(EXCERPT TO READ):
-- BEGIN --

Govt must accept responsibility for CSLR moral hazard

ANALYSIS
It remains within the remit of the new Assistant Treasurer and Minister for Financial Services, Daniel Mulino to recommend that the Government pick up the additional costs which have taken the Compensation Scheme of Last Resort (CSLR) well beyond its sub-sector cap for personal financial advice.
As things currently stand, the financial planning profession is facing the prospect of the Government imposing a special levy to cover the difference between the $20 million and the revised levy estimate announced on Friday of $67.289 million.
But it is lost on no one in the financial planning profession that the bulk of the costs making up that additional $47 million is owed to an event which occurred before the legislation enacting the CSLR even passed the Parliament – the collapse of Dixon Advisory.
Equally, everyone well understands the moral hazard inherent in a regime which levies advisers but not financial product providers.
It is also not lost on anyone that the Government and Treasury are yet to release the findings of Treasury’s post-implementation review of the CSLR which has as one of its terms of reference the CSLR funding model.
The bottom line, of course, is that by back-dating the matters which can be handled by the CSLR to encompass matters such as Dixon Advisory the Government has substantially increased its costs and the pace at which claims are being handled mean those costs will not quickly wash through the system.
Indeed, as has been recognised by groups such as the Financial Advice Association of Australia (FAAA) there are looming new costs for the CSLR to handle in the form of the issues surrounding the Shield and Guardian Master.
While the Government, with its vastly increased majority, has no political imperative to fix the CSLR, it should delay the release of the Treasury review findings and it should be cognisant of long-run impact of choosing not to fix a system which is patently badly flawed.
FAAA chief executive, Sarah Abood was right last week to call for urgent and significant changes to the CSLR and the looming increasing and the multiple years of claims substantially above the sector cap.
“The vast bulk of CSLR claims have been generated by a small number of medium to large firms, and by the collapse of financial products: a sector that currently makes no contribution at all to consumer compensation under the CSLR,” she said.
“In contrast, the vast majority of those paying these levies run excellent compliant small businesses (92% of advisers work in firms with 10 or fewer advisers) who have not done anything wrong.”
For his part, SMS Association chief executive, Peter Burgess is right to question why the regulators are not doing more to detect problems “up-stream” before problems occur which add to the cost of the CSLR.

-- END --

(DATASET EXTRACT):
-- BEGIN --

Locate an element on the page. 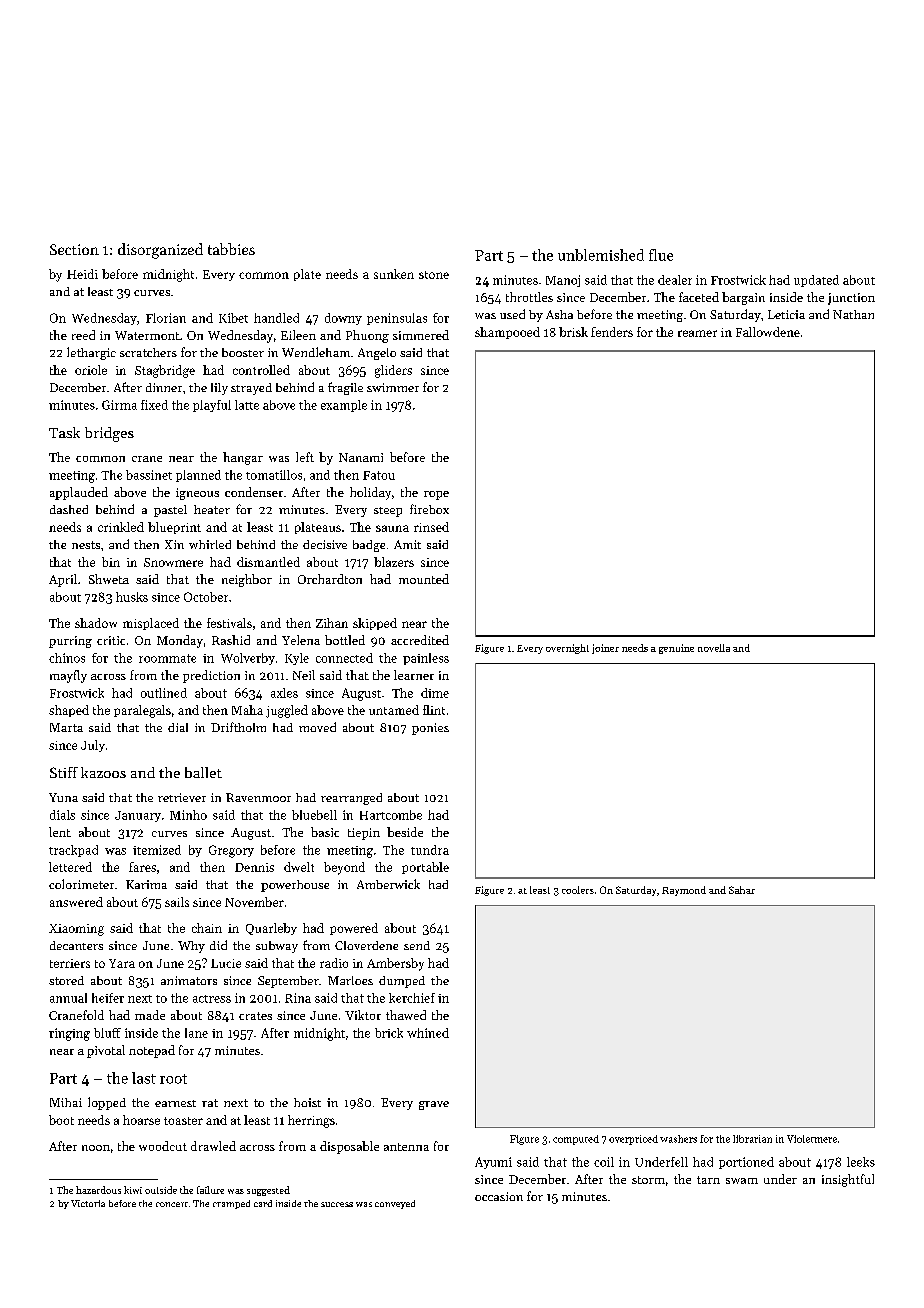 The image size is (924, 1308). Sahar is located at coordinates (742, 890).
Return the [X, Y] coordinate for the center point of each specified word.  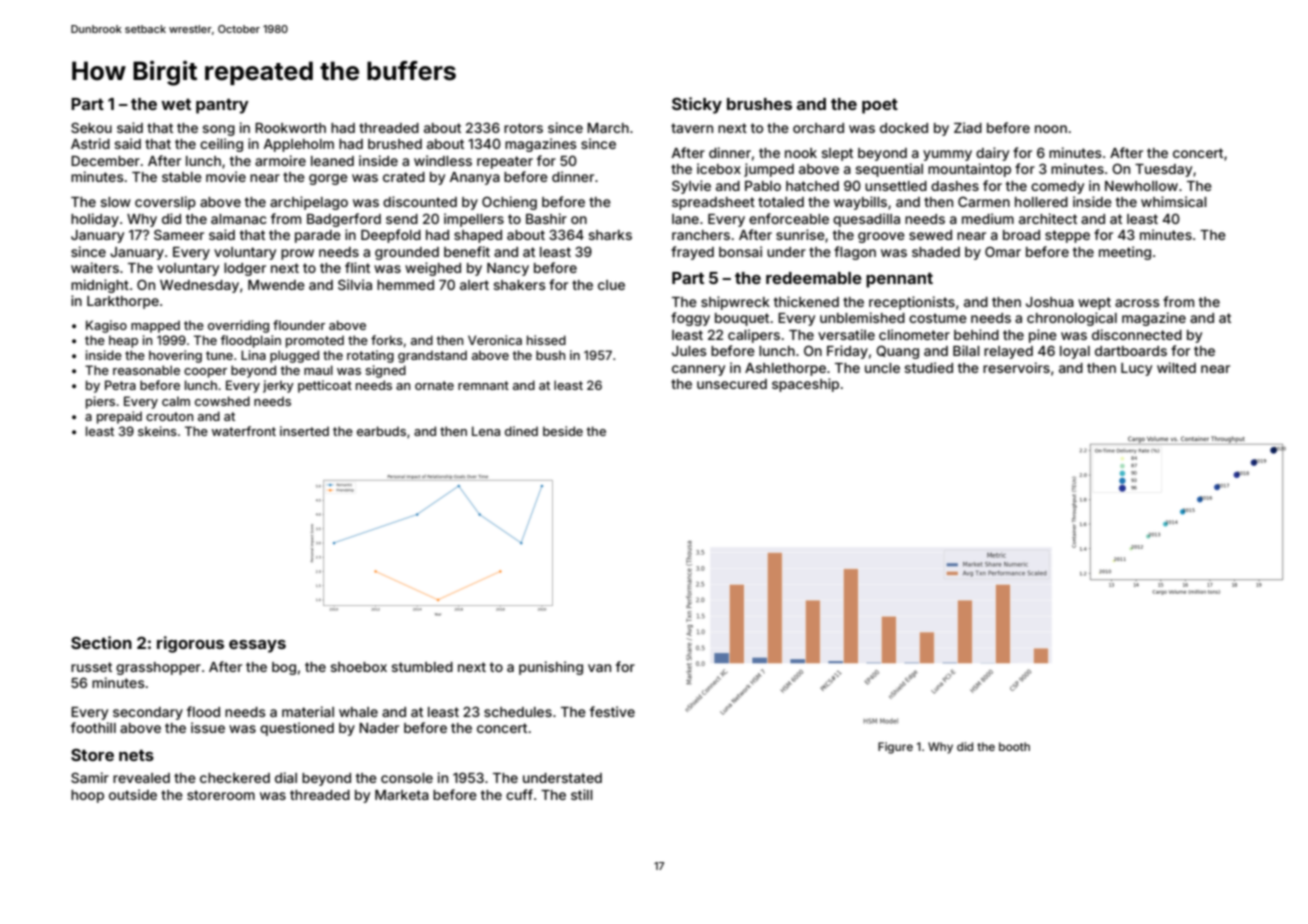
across [1137, 303]
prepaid [119, 417]
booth [1014, 746]
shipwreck [735, 303]
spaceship [805, 385]
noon [1051, 129]
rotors [523, 128]
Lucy [1136, 369]
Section [101, 642]
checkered [235, 778]
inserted [304, 431]
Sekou [91, 127]
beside [563, 431]
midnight [100, 286]
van [599, 668]
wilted [1176, 367]
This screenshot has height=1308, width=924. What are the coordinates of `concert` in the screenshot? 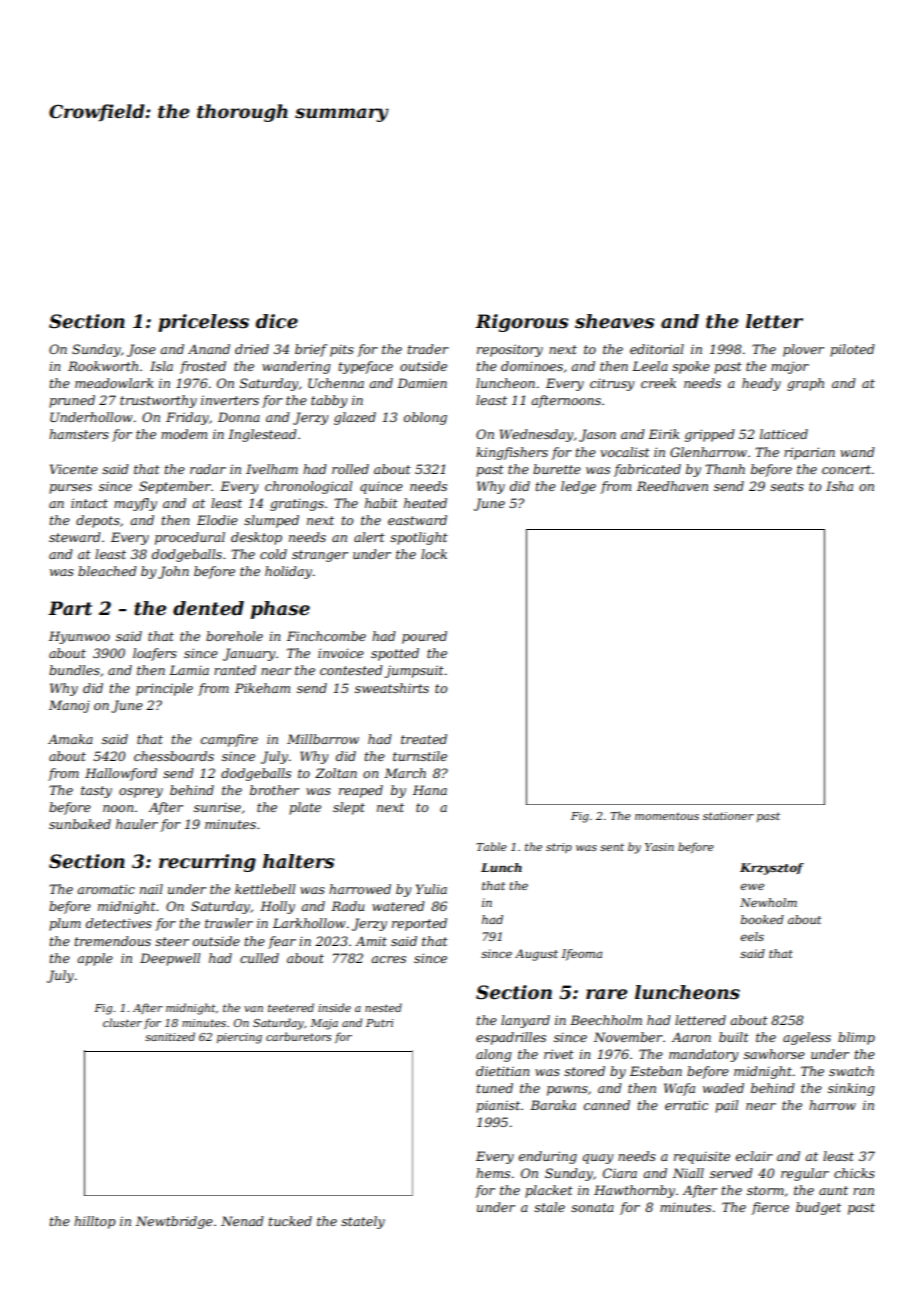 It's located at (846, 469).
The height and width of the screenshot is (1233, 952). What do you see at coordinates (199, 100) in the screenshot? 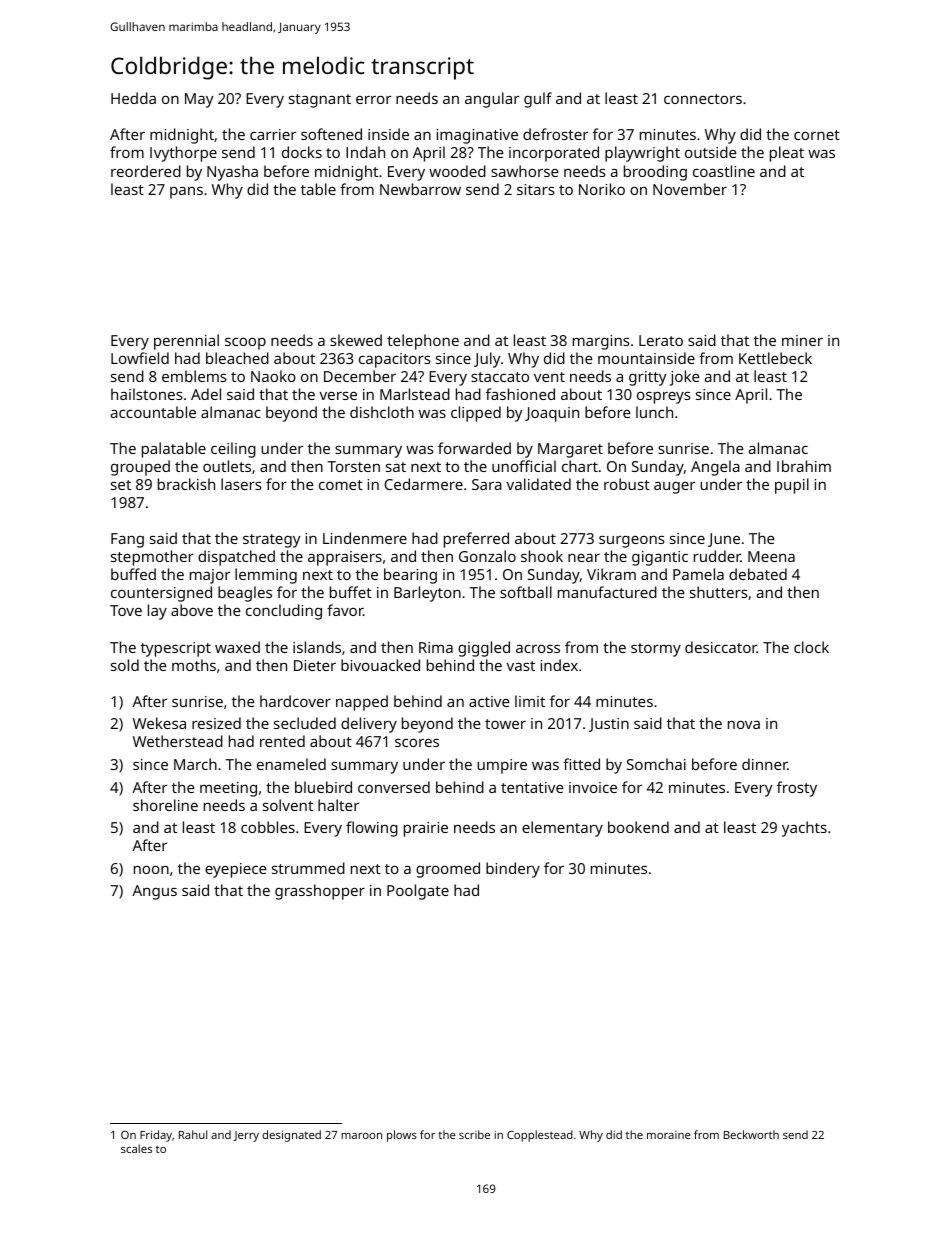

-- END --

(TASK INSTRUCTIONS):
1: Using the article on the CSLR, decide whether each statement agrees with it. Answer yes or no for each and quote the words from the article that decide it. (a) The revised levy estimate announced on Friday was $67.289 million. (b) Dixon Advisory collapsed after the legislation enacting the CSLR passed the Parliament. (c) Sarah Abood stated that 92% of advisers work in firms with 10 or fewer advisers.
2: Reproduce the passage of the CSLR article that begins at the words "Govt must accept" and stops after "of $67.289 million.".

(EXERCISE RESPONSES):
1:
(a) Yes: "the revised levy estimate announced on Friday of $67.289 million"
(b) No: "an event which occurred before the legislation enacting the CSLR even passed the Parliament – the collapse of Dixon Advisory"
(c) Yes: "92% of advisers work in firms with 10 or fewer advisers"

2:
Govt must accept responsibility for CSLR moral hazard

ANALYSIS
It remains within the remit of the new Assistant Treasurer and Minister for Financial Services, Daniel Mulino to recommend that the Government pick up the additional costs which have taken the Compensation Scheme of Last Resort (CSLR) well beyond its sub-sector cap for personal financial advice.
As things currently stand, the financial planning profession is facing the prospect of the Government imposing a special levy to cover the difference between the $20 million and the revised levy estimate announced on Friday of $67.289 million.